*** DATASET
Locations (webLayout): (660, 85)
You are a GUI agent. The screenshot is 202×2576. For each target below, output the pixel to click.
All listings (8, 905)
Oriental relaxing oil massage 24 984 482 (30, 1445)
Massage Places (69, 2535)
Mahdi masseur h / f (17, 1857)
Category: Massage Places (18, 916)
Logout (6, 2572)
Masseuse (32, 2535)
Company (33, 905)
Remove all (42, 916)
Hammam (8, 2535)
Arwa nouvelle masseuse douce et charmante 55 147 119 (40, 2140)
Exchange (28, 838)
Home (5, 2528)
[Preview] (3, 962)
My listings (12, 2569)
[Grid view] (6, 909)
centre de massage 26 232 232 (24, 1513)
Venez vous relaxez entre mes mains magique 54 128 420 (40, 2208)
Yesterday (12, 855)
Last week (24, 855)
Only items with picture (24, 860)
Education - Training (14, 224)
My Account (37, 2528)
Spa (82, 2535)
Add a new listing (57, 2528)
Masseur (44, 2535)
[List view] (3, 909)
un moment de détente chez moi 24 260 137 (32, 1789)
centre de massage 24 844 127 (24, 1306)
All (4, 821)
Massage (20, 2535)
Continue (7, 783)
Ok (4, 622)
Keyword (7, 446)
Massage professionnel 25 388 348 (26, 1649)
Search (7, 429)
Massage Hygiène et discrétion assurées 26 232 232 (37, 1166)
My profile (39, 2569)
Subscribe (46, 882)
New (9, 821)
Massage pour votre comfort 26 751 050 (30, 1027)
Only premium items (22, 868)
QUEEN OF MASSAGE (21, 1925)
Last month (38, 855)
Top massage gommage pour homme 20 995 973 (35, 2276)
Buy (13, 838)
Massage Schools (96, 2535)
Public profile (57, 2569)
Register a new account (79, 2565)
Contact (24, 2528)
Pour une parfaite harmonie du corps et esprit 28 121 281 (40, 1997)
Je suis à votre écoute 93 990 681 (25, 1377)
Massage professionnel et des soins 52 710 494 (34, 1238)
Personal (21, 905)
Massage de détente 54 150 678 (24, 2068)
******
WHAT THE EXERCISE ASKS: Set down again, word for word, the stretch of records from the line with "Company (33, 905)" to the line with "Pour une parfaite", both of those lines included.

ANSWER TO THIS PROBLEM:
Company (33, 905)
Remove all (42, 916)
Hammam (8, 2535)
Arwa nouvelle masseuse douce et charmante 55 147 119 (40, 2140)
Exchange (28, 838)
Home (5, 2528)
[Preview] (3, 962)
My listings (12, 2569)
[Grid view] (6, 909)
centre de massage 26 232 232 (24, 1513)
Venez vous relaxez entre mes mains magique 54 128 420 (40, 2208)
Yesterday (12, 855)
Last week (24, 855)
Only items with picture (24, 860)
Education - Training (14, 224)
My Account (37, 2528)
Spa (82, 2535)
Add a new listing (57, 2528)
Masseur (44, 2535)
[List view] (3, 909)
un moment de détente chez moi 24 260 137 (32, 1789)
centre de massage 24 844 127 (24, 1306)
All (4, 821)
Massage (20, 2535)
Continue (7, 783)
Ok (4, 622)
Keyword (7, 446)
Massage professionnel 25 388 348 (26, 1649)
Search (7, 429)
Massage Hygiène et discrétion assurées 26 232 232 (37, 1166)
My profile (39, 2569)
Subscribe (46, 882)
New (9, 821)
Massage pour votre comfort 26 751 050 (30, 1027)
Only premium items (22, 868)
QUEEN OF MASSAGE (21, 1925)
Last month (38, 855)
Top massage gommage pour homme 20 995 973 (35, 2276)
Buy (13, 838)
Massage Schools (96, 2535)
Public profile (57, 2569)
Register a new account (79, 2565)
Contact (24, 2528)
Pour une parfaite harmonie du corps et esprit 28 121 281 (40, 1997)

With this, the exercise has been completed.